Agents that trade while you sleep
The pitch was clean. Wire an AI agent into a perps exchange, give it tools to open longs and shorts, check balances, pull trade history, and let it run. No sleep. No emotion. No missing a move at 3am because you were unconscious. You ship the agent, you go to bed, the agent trades. This is the thing everyone in the AI-DeFi corner has been gesturing at: autonomous execution in a market that never closes.
I spent the last two weeks actually building it.
what got wired
The Hyperliquid integration landed at the start of October. Manage trades, open positions, check balances, all wrapped as tools the agent can call. Before that, in late September, I’d done the initial groundwork for Aster, which came online first: natural language perp trading, long/short execution, trade history. The idea being that an agent could scan the market, decide on a position, and place it, all without a human in the loop.
Multi-agent support came in the same commit batch. The framework already had a tool registry and a keyring. Multi-agent meant you could now route tasks between specialized agents: one watching price action, one managing risk, one executing. The whole setup starts to look less like a single bot and more like a small autonomous trading desk that happens to live on your server.
The obvious use case is what I was pitching to anyone paying attention: let the agent trade perps 24/7 while you sleep. You set the parameters. It operates.
what the market said about that
October 6th, BTC hit an all-time high. Around $126K. The market had been constructively bullish through the whole autumn, and the ATH felt like confirmation. Crypto twitter was extremely pleased with itself.
October 7th, the next day, roughly $19 billion in positions got liquidated in a single session. ATH to bloodbath in under 24 hours.
I’m not going to tell you what caused it, because the cause doesn’t really matter for this observation. What matters is the shape of it: the market printed the highest number it had ever printed, then immediately reminded every participant that it does not care about your thesis, your agent, your risk parameters, or your sleep schedule. The automation cuts both ways. An agent that trades while you sleep will also trade into the flash crash while you sleep. It will execute your parameters into a market that has, without warning, decided to go sideways and take everyone with it.
the irony is load-bearing
There’s something genuinely funny about spending two weeks building tireless machines to trade a casino, and then watching the casino do that. Funny as in the universe made the joke so obvious that you’d feel stupid not acknowledging it.
The pitch for 24/7 automated execution has always assumed that the edge is human limitation: we sleep, we hesitate, we miss the 3am move. That’s true. But the market doesn’t exploit only that limitation. It exploits every edge it can find. The agent doesn’t hesitate. It also doesn’t have judgment. It will hold into the crash exactly as confidently as it held into the ATH, because it can’t tell the difference until the difference is already priced in.

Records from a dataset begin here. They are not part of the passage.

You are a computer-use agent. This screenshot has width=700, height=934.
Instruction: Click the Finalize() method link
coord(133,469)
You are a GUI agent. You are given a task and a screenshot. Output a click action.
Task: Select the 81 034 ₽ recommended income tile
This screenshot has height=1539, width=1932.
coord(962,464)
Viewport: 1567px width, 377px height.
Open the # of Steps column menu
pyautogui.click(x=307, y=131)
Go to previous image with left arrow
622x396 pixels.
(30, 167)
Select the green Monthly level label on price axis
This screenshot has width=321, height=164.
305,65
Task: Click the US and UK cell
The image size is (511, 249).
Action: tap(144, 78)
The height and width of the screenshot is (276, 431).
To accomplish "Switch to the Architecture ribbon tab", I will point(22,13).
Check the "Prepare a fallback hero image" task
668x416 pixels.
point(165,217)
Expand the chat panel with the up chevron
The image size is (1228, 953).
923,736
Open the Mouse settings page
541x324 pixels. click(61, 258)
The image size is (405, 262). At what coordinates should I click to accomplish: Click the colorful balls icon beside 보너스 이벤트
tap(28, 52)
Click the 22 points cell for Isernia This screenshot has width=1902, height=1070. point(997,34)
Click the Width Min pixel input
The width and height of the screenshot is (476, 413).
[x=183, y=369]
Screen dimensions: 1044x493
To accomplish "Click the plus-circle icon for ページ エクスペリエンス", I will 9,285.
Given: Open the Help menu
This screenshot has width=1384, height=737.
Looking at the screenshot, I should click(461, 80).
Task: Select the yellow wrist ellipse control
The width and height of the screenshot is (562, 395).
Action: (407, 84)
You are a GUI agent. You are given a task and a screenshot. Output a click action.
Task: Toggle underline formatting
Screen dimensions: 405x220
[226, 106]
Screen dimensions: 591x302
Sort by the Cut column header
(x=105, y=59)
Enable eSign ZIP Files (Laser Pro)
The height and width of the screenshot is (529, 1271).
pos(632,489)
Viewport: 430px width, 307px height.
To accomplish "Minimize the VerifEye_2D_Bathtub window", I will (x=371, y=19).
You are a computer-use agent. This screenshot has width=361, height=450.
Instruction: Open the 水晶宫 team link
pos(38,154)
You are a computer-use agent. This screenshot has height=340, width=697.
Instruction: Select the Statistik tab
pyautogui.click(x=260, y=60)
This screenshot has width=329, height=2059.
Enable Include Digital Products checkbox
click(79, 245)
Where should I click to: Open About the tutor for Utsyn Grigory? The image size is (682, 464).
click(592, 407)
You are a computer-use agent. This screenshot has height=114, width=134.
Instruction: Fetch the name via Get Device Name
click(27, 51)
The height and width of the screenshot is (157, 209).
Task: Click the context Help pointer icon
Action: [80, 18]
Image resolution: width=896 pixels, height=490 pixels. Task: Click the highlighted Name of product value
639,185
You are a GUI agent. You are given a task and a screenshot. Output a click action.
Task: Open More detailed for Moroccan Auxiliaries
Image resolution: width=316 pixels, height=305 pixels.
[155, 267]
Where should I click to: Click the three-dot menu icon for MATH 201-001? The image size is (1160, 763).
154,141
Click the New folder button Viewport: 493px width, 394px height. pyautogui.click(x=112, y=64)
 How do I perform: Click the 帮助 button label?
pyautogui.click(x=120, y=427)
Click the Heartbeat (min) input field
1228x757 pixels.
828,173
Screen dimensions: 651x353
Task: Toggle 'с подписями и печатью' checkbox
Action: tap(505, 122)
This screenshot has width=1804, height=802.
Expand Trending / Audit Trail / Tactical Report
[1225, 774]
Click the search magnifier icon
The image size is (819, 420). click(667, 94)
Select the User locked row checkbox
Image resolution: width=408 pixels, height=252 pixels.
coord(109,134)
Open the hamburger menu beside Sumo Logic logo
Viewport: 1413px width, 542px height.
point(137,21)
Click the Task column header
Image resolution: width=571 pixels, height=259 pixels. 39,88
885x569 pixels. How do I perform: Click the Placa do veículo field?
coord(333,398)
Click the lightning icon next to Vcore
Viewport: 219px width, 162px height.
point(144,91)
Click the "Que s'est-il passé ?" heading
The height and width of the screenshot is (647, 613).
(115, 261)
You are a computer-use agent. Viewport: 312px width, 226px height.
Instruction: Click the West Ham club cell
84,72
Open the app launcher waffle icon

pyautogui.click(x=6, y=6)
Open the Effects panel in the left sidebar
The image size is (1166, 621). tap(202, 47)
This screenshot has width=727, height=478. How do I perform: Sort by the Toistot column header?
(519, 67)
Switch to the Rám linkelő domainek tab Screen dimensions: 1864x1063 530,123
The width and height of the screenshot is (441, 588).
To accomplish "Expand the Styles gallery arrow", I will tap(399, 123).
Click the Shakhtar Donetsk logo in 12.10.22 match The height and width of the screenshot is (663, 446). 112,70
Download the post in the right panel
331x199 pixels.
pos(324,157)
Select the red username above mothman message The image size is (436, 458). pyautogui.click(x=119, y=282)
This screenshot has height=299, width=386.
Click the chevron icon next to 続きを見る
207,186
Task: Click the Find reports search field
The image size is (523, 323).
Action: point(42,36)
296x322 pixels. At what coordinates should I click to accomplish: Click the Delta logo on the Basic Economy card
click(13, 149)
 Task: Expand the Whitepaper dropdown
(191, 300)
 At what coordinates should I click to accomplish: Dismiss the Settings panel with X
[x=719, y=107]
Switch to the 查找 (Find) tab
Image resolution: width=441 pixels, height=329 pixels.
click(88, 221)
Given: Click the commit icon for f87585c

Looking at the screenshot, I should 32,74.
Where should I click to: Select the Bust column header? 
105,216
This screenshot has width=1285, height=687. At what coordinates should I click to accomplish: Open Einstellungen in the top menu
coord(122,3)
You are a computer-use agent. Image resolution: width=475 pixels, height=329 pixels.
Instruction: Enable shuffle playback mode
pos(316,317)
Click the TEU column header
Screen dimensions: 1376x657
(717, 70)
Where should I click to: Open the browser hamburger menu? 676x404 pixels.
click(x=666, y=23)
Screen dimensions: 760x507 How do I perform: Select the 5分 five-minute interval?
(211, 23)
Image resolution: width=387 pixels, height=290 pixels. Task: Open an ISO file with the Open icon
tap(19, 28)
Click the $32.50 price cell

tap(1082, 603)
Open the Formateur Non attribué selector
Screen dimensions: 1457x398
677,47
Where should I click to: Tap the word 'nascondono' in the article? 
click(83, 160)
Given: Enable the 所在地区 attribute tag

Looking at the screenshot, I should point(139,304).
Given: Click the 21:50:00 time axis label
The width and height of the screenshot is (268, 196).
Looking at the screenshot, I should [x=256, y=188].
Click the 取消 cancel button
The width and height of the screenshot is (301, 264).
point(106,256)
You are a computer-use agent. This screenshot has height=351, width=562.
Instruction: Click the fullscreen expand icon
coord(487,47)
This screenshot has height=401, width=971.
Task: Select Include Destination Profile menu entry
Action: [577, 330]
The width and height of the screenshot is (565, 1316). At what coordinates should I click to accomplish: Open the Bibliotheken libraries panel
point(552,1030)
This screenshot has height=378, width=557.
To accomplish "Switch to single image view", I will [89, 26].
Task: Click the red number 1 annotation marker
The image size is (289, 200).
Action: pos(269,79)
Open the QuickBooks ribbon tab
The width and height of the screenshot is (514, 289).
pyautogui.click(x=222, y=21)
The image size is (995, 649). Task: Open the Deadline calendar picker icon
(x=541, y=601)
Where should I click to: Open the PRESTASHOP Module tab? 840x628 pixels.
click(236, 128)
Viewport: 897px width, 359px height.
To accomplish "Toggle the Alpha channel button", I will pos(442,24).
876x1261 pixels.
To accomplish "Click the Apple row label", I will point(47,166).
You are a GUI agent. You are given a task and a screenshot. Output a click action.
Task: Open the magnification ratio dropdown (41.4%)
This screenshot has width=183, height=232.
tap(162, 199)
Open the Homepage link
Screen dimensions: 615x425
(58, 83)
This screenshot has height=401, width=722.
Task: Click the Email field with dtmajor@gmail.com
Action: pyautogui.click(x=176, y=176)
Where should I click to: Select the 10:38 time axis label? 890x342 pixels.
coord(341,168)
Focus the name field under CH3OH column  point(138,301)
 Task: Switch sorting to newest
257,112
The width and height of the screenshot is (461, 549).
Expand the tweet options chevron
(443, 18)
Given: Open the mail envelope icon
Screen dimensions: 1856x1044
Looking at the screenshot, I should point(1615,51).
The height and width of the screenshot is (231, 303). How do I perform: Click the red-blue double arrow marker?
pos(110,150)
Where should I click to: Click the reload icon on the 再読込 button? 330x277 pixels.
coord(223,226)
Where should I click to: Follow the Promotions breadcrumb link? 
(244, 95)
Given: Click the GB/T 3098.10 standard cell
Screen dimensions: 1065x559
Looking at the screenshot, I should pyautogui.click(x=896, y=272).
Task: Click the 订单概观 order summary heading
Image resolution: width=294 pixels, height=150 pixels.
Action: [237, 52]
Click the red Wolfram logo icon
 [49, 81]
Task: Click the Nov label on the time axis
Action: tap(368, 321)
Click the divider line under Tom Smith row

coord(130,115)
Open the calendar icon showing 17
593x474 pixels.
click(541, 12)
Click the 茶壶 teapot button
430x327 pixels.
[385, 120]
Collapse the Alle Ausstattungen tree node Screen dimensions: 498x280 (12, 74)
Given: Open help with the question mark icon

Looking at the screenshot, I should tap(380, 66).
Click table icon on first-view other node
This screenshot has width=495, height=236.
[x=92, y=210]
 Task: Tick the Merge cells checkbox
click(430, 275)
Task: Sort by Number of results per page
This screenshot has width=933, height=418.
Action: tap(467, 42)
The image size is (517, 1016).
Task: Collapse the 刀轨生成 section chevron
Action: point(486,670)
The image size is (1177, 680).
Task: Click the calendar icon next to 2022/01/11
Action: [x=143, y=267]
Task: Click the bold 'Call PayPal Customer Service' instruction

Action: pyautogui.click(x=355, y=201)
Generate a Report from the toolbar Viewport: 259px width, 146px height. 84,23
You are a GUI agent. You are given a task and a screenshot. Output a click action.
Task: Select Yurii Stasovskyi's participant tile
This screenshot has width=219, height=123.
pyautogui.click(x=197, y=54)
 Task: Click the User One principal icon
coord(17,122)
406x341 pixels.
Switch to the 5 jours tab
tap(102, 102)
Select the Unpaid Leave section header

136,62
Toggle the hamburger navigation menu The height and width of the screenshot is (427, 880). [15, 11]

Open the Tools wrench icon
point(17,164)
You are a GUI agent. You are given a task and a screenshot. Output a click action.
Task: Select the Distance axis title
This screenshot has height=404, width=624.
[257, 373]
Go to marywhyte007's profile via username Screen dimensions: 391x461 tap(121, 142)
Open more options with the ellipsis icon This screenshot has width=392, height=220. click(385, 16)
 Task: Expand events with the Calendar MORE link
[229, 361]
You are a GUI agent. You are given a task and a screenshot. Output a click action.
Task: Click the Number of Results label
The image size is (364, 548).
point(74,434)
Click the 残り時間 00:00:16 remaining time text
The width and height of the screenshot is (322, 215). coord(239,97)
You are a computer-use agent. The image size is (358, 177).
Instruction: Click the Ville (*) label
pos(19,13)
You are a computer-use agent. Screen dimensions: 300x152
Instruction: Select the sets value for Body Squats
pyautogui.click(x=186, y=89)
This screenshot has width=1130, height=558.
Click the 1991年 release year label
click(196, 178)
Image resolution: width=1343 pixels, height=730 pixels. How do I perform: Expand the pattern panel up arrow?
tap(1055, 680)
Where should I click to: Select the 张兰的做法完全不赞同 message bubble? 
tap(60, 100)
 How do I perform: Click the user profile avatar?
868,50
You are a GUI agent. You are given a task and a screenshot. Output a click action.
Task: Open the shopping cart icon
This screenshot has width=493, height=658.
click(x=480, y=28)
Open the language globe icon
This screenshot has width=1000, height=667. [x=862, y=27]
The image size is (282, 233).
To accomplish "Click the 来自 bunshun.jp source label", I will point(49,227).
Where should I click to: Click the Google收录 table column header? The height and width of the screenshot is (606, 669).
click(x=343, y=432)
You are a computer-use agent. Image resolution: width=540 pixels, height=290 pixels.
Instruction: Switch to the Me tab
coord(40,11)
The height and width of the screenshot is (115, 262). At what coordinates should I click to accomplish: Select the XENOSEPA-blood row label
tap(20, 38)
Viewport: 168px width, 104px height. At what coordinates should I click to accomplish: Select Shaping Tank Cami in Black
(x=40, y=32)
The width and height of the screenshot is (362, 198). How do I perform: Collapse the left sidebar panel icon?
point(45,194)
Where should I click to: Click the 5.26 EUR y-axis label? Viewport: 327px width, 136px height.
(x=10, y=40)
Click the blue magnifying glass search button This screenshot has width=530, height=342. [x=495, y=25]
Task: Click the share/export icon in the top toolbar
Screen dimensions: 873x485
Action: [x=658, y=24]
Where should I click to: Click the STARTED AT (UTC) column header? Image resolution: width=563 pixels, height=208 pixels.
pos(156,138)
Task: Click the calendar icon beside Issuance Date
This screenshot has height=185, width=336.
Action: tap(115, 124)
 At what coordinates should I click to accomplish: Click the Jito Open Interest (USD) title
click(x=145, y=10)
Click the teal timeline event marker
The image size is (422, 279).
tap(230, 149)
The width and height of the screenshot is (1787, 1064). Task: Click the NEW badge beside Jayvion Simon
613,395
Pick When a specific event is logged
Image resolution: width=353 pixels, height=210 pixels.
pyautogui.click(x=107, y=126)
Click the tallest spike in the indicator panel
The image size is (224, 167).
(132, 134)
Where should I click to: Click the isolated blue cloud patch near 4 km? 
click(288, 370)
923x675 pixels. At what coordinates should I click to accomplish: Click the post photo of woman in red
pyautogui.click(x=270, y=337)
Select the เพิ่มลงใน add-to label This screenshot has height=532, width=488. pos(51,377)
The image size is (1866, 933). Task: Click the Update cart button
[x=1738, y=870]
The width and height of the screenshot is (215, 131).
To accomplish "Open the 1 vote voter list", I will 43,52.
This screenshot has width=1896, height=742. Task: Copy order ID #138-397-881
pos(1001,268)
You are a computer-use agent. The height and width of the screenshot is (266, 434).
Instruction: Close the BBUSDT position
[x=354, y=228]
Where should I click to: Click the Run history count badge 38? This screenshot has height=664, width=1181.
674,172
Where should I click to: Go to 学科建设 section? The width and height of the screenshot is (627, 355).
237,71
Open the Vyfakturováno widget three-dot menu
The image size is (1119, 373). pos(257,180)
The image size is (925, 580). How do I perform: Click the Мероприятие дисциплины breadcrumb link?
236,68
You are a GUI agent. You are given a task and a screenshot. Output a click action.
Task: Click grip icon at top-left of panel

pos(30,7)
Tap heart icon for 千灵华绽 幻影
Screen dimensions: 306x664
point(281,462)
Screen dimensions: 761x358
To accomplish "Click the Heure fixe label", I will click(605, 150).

This is not an argument against building the thing. The tools are real. The execution layer is real. Multi-agent coordination for trading is genuinely interesting infrastructure. I built it because it’s useful, and I’ll keep building it because the framework exists to make these things possible without starting from scratch.
But the October 7 session is a good calibration for the pitch. “Agents that trade while you sleep” is technically accurate. It’s also a description of a thing that was long into the correction while you were dreaming.
The machine doesn’t need you awake. The casino doesn’t need you asleep. Both of those things are equally true and always have been. I was just too busy shipping the former to think much about the latter.
Still here. Back to the frontend.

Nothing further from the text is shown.